Count the lines in the rows below that contain the string "maximize", and give only that number.

··········

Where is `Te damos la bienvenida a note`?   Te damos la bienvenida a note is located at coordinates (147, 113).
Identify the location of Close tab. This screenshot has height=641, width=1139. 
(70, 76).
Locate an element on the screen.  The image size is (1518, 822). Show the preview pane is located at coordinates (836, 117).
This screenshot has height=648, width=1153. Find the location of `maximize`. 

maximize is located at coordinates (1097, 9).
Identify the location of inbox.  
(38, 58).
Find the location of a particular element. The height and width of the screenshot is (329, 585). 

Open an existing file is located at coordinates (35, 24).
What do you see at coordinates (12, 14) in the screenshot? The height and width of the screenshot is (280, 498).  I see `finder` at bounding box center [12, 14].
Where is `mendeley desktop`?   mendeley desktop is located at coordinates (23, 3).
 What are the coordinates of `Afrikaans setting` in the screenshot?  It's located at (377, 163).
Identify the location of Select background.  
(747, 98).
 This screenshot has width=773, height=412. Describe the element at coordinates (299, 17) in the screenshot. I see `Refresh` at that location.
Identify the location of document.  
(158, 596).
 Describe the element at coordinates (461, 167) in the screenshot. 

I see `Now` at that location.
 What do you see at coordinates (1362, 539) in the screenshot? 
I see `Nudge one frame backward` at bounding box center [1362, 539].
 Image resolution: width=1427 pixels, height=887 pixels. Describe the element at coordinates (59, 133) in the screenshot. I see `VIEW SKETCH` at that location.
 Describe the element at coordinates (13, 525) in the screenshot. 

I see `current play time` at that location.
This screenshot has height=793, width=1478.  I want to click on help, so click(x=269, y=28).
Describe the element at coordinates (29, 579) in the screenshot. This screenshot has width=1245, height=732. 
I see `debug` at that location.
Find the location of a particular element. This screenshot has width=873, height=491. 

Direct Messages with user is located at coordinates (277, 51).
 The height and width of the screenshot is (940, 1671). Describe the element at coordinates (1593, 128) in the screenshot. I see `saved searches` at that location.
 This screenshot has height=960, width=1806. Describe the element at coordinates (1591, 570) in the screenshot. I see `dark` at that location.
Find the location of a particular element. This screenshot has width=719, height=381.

··········

*Result of the task:* 2